## What is required
Find each line below that contains the word "This" and copy those lines out in full.
— Start Material —
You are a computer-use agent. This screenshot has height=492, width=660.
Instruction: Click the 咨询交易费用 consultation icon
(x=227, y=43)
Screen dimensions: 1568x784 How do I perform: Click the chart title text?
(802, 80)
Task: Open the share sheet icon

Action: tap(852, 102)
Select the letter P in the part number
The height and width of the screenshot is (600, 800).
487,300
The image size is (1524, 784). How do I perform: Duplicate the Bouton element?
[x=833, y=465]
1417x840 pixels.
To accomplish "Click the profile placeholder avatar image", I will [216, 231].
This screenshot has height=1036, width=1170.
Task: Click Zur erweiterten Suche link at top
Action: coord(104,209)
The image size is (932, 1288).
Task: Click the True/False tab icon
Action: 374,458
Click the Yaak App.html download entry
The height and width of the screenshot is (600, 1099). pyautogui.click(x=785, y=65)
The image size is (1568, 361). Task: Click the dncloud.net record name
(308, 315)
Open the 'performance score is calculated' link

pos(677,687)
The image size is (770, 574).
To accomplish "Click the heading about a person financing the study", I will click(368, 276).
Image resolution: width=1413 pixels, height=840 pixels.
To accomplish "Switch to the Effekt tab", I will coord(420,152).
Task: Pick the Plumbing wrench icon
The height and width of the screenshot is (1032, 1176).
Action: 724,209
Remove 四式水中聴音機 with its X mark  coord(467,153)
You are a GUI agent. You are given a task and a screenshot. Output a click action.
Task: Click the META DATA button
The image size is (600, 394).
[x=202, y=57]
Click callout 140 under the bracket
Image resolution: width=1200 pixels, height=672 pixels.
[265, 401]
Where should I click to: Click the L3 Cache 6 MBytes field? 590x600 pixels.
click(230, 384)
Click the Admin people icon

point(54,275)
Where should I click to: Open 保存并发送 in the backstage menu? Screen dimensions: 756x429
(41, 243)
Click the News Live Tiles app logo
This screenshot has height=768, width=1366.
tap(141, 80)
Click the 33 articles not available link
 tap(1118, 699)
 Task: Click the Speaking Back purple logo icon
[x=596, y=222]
— End Material —
## The response
You are a computer-use agent. This screenshot has height=492, width=660.
This screenshot has height=1036, width=1170.
This screenshot has height=768, width=1366.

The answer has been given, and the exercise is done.